MGM generated some handsome still photos and a nifty poster for Gorgo, but zero production stills, and no behind-the-scenes shots of the vast miniatures or the workings of the monster and his towering mother-beast. Associate Lee Kaplan uncovered a couple of shots ten years ago, and that was about it. As it turns out, Lee contributes substantially to the 270-page ‘magazine.’ I see that Ernie Farino is still associated with LSoH, but
the prime author and project editor for this issue was Anthony McKay. His massive Gorgo article subtitled ‘Monster of the Kings’ grabbed me from the start — it’s a history of the producers the King Brothers that begins with two decades of films that came before Gorgo. This history lays out the facts about numerous producing partnerships that imported foreign fantasy films for U.S. exploitation, as the Kings did with Toho’s Rodan. The historical essay also sketches the ambitions of designer-director Eugene Lourie, who wasn’t deterred by the fact that he had to remake his first monster movie twice over.

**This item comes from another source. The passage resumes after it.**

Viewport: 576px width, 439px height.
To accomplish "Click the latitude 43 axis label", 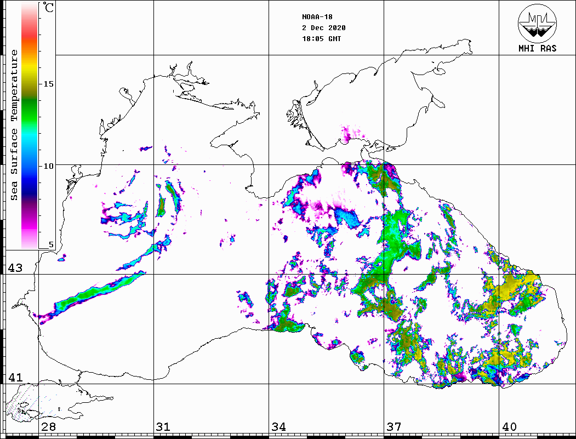I will [15, 268].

One surprise in this department was reading about Lourie’s continuing attempts to work again with Ray Harryhausen, after their fruitful first collaboration.

The core of the book/magazine is a 160 page, day-by-day chronicle of the filming of Gorgo, accompanied by actor and filmmaker bios and an astounding number of stills of the production in progress, coverage we never dreamed existed. We admire the design and craftsmanship in everything we see. We’re surprised by the many big sets constructed and just how much work was poured into everything. Lourie and cameraman Freddie Young coordinated the complex effects shots, composites so clever that some shots completely fooled us. In the course of documenting the shoot, Anthony McKay answers a number of story continuity and logic questions we always had about Gorgo — editing that sometimes jumbles the sequence of events on screen.

MacKay’s well written chronicle had access to all of the King Bros. production files. It details several risky business negotiations — the show was almost finished before the King Bros. lined up their distributors. Only gamblers like the Kings would play these crazy financial games. A series of addendums covers the film’s release rollout, the advertising and even an illustrated gallery of Gorgo toys. Although most of the book is B&W, there are quite a few color plates, especially when the advertising art clicks in. The famous Basil Gogos magazine cover painting for Gorgo is present in full color as well. Something else we didn’t know is that a BBFC fumble resulted in the show being given an ‘X’ rating in the UK … putting it out of reach of the very kid audience that would comprise its core audience.
Little Shoppe of Horrors #52 can be found at the LSoH U.S.website and the LSoH UK website.